**Your task**
Revise the records below, replacing "specified" with "listed" wherever it appears and leaving everything else unchanged.

**Raw data**
_ _ _ _
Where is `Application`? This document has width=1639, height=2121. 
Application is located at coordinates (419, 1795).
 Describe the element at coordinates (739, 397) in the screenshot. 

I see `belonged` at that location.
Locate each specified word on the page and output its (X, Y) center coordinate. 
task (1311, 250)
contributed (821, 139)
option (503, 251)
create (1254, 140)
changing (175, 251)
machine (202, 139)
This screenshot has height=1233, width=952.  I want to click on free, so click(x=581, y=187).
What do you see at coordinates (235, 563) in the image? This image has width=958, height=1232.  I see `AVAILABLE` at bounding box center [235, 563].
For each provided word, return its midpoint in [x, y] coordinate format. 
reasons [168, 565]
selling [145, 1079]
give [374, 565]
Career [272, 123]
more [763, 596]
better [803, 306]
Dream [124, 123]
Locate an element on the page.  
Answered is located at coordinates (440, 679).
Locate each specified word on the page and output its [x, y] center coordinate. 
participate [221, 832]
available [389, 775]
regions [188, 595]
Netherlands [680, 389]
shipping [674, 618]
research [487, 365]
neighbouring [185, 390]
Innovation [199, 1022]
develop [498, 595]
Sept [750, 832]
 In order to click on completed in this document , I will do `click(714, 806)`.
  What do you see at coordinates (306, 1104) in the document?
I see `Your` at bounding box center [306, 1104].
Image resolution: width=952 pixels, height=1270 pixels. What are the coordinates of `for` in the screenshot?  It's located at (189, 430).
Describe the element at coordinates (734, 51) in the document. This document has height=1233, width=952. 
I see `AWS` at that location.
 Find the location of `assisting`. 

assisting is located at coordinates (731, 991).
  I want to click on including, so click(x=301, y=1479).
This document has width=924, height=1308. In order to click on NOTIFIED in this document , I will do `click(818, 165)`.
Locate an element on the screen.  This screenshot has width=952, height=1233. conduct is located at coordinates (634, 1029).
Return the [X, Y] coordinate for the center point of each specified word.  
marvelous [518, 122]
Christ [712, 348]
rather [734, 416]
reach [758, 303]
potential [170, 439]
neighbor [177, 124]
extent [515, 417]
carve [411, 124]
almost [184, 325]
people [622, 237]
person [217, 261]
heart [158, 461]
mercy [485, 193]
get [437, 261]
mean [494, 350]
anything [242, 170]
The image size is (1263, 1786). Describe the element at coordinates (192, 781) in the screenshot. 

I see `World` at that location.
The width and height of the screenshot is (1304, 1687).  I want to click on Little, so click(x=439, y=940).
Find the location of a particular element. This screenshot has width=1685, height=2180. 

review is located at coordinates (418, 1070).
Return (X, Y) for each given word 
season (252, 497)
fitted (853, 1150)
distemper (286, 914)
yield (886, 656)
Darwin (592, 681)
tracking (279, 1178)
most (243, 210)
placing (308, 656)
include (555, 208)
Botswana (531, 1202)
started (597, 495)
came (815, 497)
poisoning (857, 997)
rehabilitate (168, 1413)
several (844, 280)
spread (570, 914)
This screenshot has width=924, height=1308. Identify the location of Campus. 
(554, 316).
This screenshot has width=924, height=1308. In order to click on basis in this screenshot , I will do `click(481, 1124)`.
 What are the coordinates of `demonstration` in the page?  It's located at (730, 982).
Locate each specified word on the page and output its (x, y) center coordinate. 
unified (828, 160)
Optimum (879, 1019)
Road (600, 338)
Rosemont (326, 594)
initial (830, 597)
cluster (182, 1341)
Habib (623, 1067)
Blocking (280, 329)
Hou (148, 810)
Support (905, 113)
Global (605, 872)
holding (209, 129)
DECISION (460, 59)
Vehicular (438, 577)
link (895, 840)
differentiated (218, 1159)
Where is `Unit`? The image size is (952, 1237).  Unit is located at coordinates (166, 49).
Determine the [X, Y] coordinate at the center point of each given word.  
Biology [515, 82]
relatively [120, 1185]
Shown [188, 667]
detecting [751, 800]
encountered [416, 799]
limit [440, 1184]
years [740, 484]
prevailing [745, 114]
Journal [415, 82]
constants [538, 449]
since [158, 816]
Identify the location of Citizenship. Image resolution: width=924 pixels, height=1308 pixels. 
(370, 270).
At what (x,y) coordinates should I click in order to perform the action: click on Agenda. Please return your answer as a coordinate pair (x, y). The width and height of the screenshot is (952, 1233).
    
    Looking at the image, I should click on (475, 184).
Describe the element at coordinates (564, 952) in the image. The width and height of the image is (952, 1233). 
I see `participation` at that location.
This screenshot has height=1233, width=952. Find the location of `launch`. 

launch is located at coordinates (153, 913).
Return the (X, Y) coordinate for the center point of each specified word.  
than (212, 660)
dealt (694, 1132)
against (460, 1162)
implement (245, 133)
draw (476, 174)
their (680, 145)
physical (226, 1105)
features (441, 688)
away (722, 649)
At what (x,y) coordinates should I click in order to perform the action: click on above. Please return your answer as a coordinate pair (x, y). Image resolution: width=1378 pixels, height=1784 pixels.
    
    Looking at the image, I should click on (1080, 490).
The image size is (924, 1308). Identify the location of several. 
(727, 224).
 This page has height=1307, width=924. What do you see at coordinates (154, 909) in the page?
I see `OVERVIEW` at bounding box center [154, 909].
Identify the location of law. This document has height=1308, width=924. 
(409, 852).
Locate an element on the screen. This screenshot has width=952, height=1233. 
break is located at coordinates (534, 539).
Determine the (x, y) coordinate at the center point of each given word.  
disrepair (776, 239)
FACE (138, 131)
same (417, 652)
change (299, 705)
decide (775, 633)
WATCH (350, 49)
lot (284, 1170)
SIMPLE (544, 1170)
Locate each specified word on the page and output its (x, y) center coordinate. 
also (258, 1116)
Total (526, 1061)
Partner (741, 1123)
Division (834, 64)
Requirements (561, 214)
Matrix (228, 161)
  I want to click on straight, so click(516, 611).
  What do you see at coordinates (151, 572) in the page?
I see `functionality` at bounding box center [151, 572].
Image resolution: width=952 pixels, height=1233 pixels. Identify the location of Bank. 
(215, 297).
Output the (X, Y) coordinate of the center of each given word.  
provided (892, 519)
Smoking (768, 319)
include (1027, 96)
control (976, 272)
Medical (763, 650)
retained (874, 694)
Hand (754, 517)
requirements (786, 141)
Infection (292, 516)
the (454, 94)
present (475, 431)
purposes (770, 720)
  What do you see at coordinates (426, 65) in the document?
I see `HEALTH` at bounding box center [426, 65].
_ _ _ _
**Task solution**
Where is `Application`? This document has width=1639, height=2121. 
Application is located at coordinates (419, 1795).
 Describe the element at coordinates (739, 397) in the screenshot. 

I see `belonged` at that location.
Locate each listed word on the page and output its (X, Y) center coordinate. 
task (1311, 250)
contributed (821, 139)
option (503, 251)
create (1254, 140)
changing (175, 251)
machine (202, 139)
This screenshot has height=1233, width=952.  I want to click on free, so click(x=581, y=187).
What do you see at coordinates (235, 563) in the image? This image has width=958, height=1232.  I see `AVAILABLE` at bounding box center [235, 563].
For each provided word, return its midpoint in [x, y] coordinate format. 
reasons [168, 565]
selling [145, 1079]
give [374, 565]
Career [272, 123]
more [763, 596]
better [803, 306]
Dream [124, 123]
Locate an element on the page.  
Answered is located at coordinates (440, 679).
Locate each listed word on the page and output its [x, y] center coordinate. 
participate [221, 832]
available [389, 775]
regions [188, 595]
Netherlands [680, 389]
shipping [674, 618]
research [487, 365]
neighbouring [185, 390]
Innovation [199, 1022]
develop [498, 595]
Sept [750, 832]
 In order to click on completed in this document , I will do `click(714, 806)`.
  What do you see at coordinates (306, 1104) in the document?
I see `Your` at bounding box center [306, 1104].
Image resolution: width=952 pixels, height=1270 pixels. What are the coordinates of `for` in the screenshot?  It's located at (189, 430).
Describe the element at coordinates (734, 51) in the document. This document has height=1233, width=952. 
I see `AWS` at that location.
 Find the location of `assisting`. 

assisting is located at coordinates (731, 991).
  I want to click on including, so click(x=301, y=1479).
This document has width=924, height=1308. In order to click on NOTIFIED in this document , I will do `click(818, 165)`.
Locate an element on the screen.  This screenshot has width=952, height=1233. conduct is located at coordinates (634, 1029).
Return the [X, Y] coordinate for the center point of each listed word.  
marvelous [518, 122]
Christ [712, 348]
rather [734, 416]
reach [758, 303]
potential [170, 439]
neighbor [177, 124]
extent [515, 417]
carve [411, 124]
almost [184, 325]
people [622, 237]
person [217, 261]
heart [158, 461]
mercy [485, 193]
get [437, 261]
mean [494, 350]
anything [242, 170]
The image size is (1263, 1786). Describe the element at coordinates (192, 781) in the screenshot. 

I see `World` at that location.
The width and height of the screenshot is (1304, 1687).  I want to click on Little, so click(x=439, y=940).
Find the location of a particular element. This screenshot has width=1685, height=2180. 

review is located at coordinates (418, 1070).
Return (X, Y) for each given word 
season (252, 497)
fitted (853, 1150)
distemper (286, 914)
yield (886, 656)
Darwin (592, 681)
tracking (279, 1178)
most (243, 210)
placing (308, 656)
include (555, 208)
Botswana (531, 1202)
started (597, 495)
came (815, 497)
poisoning (857, 997)
rehabilitate (168, 1413)
several (844, 280)
spread (570, 914)
This screenshot has width=924, height=1308. Identify the location of Campus. 
(554, 316).
This screenshot has width=924, height=1308. In order to click on basis in this screenshot , I will do `click(481, 1124)`.
 What are the coordinates of `demonstration` in the page?  It's located at (730, 982).
Locate each listed word on the page and output its (x, y) center coordinate. 
unified (828, 160)
Optimum (879, 1019)
Road (600, 338)
Rosemont (326, 594)
initial (830, 597)
cluster (182, 1341)
Habib (623, 1067)
Blocking (280, 329)
Hou (148, 810)
Support (905, 113)
Global (605, 872)
holding (209, 129)
DECISION (460, 59)
Vehicular (438, 577)
link (895, 840)
differentiated (218, 1159)
Where is `Unit`? The image size is (952, 1237).  Unit is located at coordinates (166, 49).
Determine the [X, Y] coordinate at the center point of each given word.  
Biology [515, 82]
relatively [120, 1185]
Shown [188, 667]
detecting [751, 800]
encountered [416, 799]
limit [440, 1184]
years [740, 484]
prevailing [745, 114]
Journal [415, 82]
constants [538, 449]
since [158, 816]
Identify the location of Citizenship. Image resolution: width=924 pixels, height=1308 pixels. 
(370, 270).
At what (x,y) coordinates should I click in order to perform the action: click on Agenda. Please return your answer as a coordinate pair (x, y). The width and height of the screenshot is (952, 1233).
    
    Looking at the image, I should click on (475, 184).
Describe the element at coordinates (564, 952) in the image. The width and height of the image is (952, 1233). 
I see `participation` at that location.
This screenshot has height=1233, width=952. Find the location of `launch`. 

launch is located at coordinates (153, 913).
Return the (X, Y) coordinate for the center point of each listed word.  
than (212, 660)
dealt (694, 1132)
against (460, 1162)
implement (245, 133)
draw (476, 174)
their (680, 145)
physical (226, 1105)
features (441, 688)
away (722, 649)
At what (x,y) coordinates should I click in order to perform the action: click on above. Please return your answer as a coordinate pair (x, y). Image resolution: width=1378 pixels, height=1784 pixels.
    
    Looking at the image, I should click on (1080, 490).
The image size is (924, 1308). Identify the location of several. 
(727, 224).
 This page has height=1307, width=924. What do you see at coordinates (154, 909) in the page?
I see `OVERVIEW` at bounding box center [154, 909].
Identify the location of law. This document has height=1308, width=924. 
(409, 852).
Locate an element on the screen. This screenshot has width=952, height=1233. 
break is located at coordinates (534, 539).
Determine the (x, y) coordinate at the center point of each given word.  
disrepair (776, 239)
FACE (138, 131)
same (417, 652)
change (299, 705)
decide (775, 633)
WATCH (350, 49)
lot (284, 1170)
SIMPLE (544, 1170)
Locate each listed word on the page and output its (x, y) center coordinate. 
also (258, 1116)
Total (526, 1061)
Partner (741, 1123)
Division (834, 64)
Requirements (561, 214)
Matrix (228, 161)
  I want to click on straight, so click(516, 611).
  What do you see at coordinates (151, 572) in the page?
I see `functionality` at bounding box center [151, 572].
Image resolution: width=952 pixels, height=1233 pixels. Identify the location of Bank. 
(215, 297).
Output the (X, Y) coordinate of the center of each given word.  
provided (892, 519)
Smoking (768, 319)
include (1027, 96)
control (976, 272)
Medical (763, 650)
retained (874, 694)
Hand (754, 517)
requirements (786, 141)
Infection (292, 516)
the (454, 94)
present (475, 431)
purposes (770, 720)
  What do you see at coordinates (426, 65) in the document?
I see `HEALTH` at bounding box center [426, 65].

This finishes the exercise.